╭─ Document segment

# frit fly idea



## hortus (Nov 9, 2005)

i was thinking to get those pesky little buggers out clean and undamaged as possible im going to try a turky baster or a bigger than average eye dropper and suck them up into the dropper and then spit them out into the cage . i was useing tweezers and it was just a pain in the butt, i squished more than a few of them


----------



## Johnald Chaffinch (Nov 10, 2005)

yeah i've been thinking of similar things. i think i'm gonna settle on some kind of system of tubes from their container and freezing slightly. the medium i've bought seems completely irresistable to them, i wonder if i could somehow teeze them into a tube by allowing the scent of a fresh medium to trail from the tube through a hole into the container...


----------



## hortus (Nov 10, 2005)

ever seen how a paint gun works you could use a simmilar theory

i need to find a way to keep them from getting stuck in the soup the maggots make

reason that dont work for me is i plan on useing glass cant really drill holes in glass

ill prolly manufacture a better way to get live flyes into something easier to keep them alive in

maybe ill use your idea and use fruit as a lure maybe fruit will be more attractive to them and its not so soupy its leathal


----------



## Johnald Chaffinch (Nov 10, 2005)

╰─
╭─ Raw data

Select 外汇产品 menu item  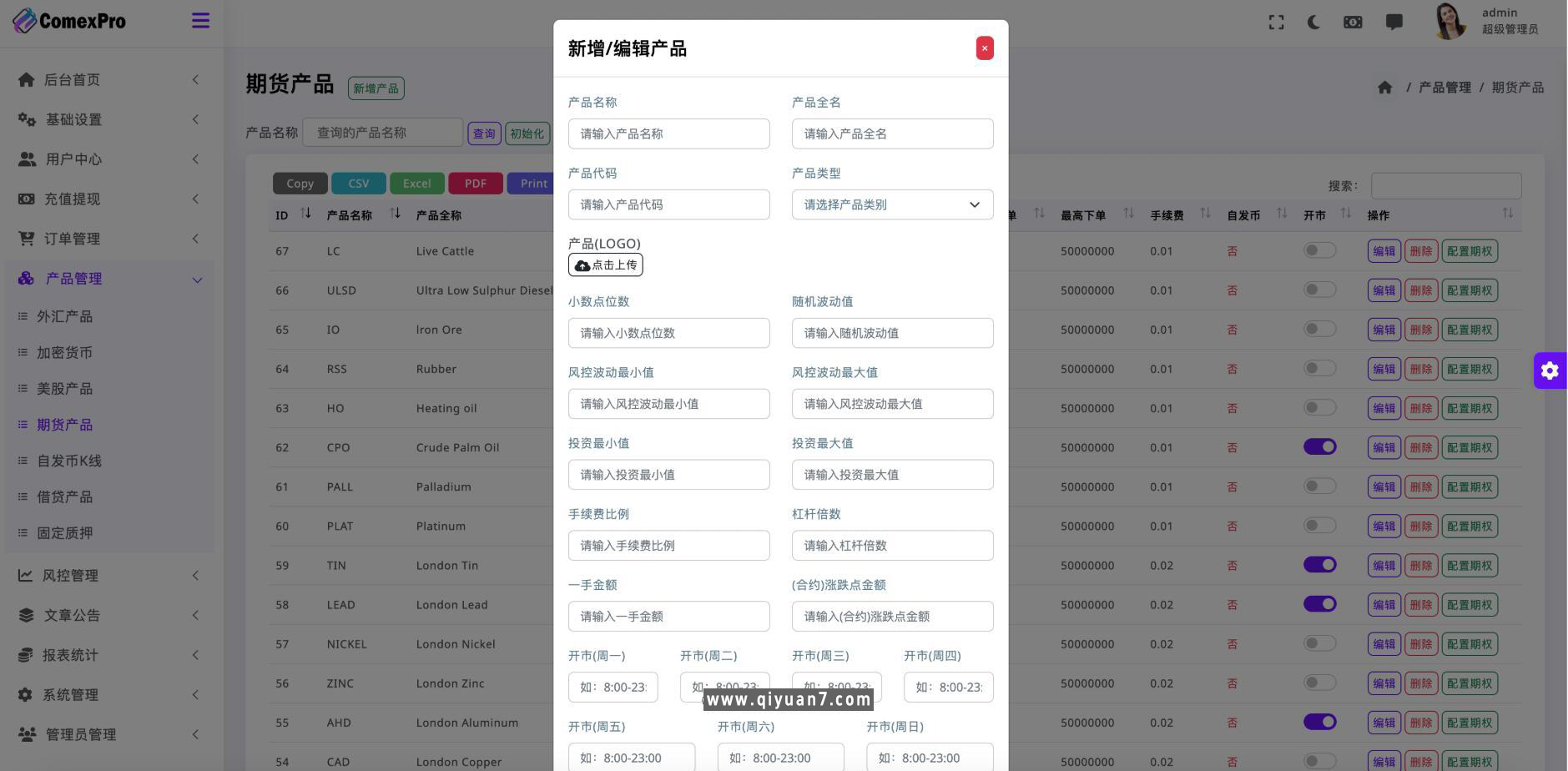65,316
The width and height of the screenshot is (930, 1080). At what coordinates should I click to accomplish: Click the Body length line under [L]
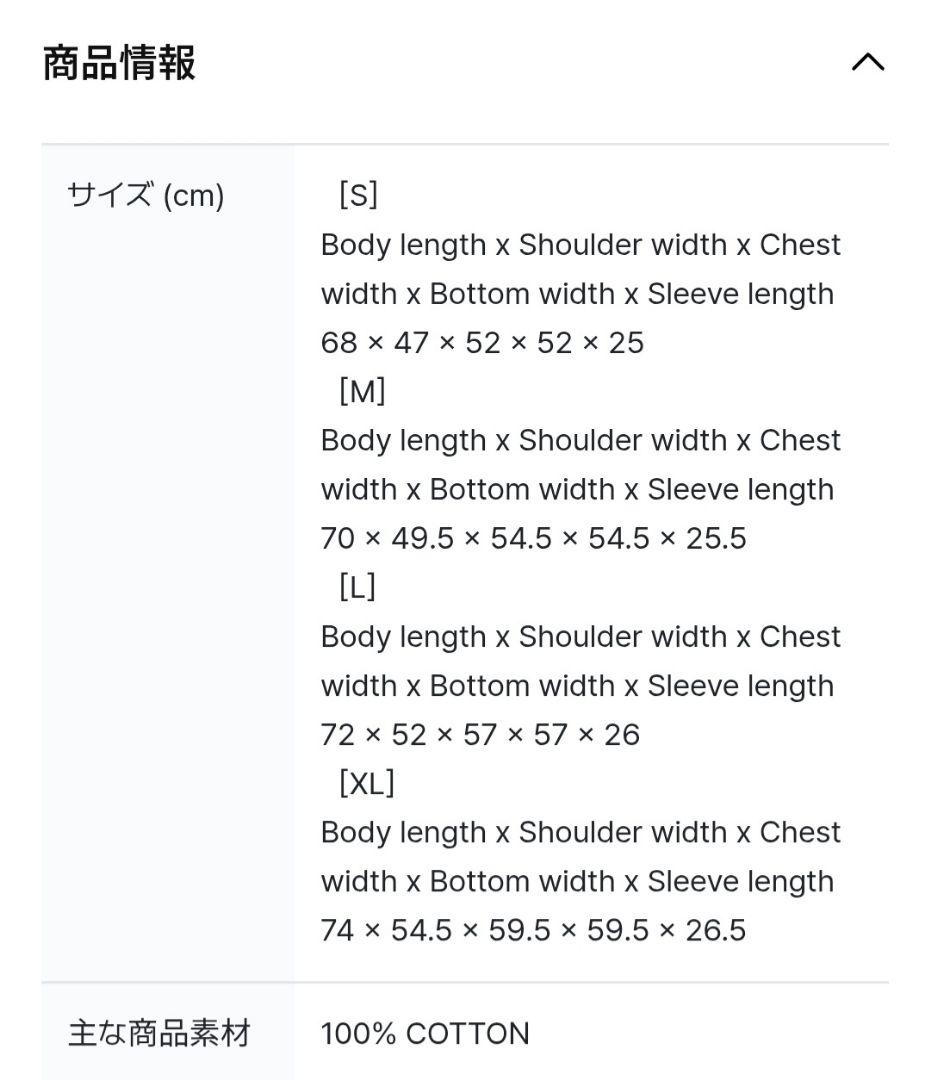(x=580, y=637)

╰─

» **Exercise set**:
1. Answer these questions about the frit fly thread:
(a) What tool was hortus using before, which caused some of the flies to get squished?
(b) What does hortus plan to use that rules out drilling holes?
(c) What does hortus suggest as a lure that might be less soupy?
2. Write the next part of the frit fly thread, picking up from its last line.
The material isn't needed for what comes next.

» **Results of the exercise**:
1.
(a) Tweezers.
(b) Glass.
(c) Fruit.

2.
yeh maybe mash it up to get the aroma going ( though i'm not completely sure what it is the flies are lured in by, is it scent? ). maybe your medium is too liquidy, could try putting it in a warmer place or even make some drainage system, a hole on the bottom


----------



## Rick (Nov 10, 2005)

I use a funnel. My flies are in small vials and I just tip the vial over and tap the amount of flies I want into the funnel and then they go where I want them.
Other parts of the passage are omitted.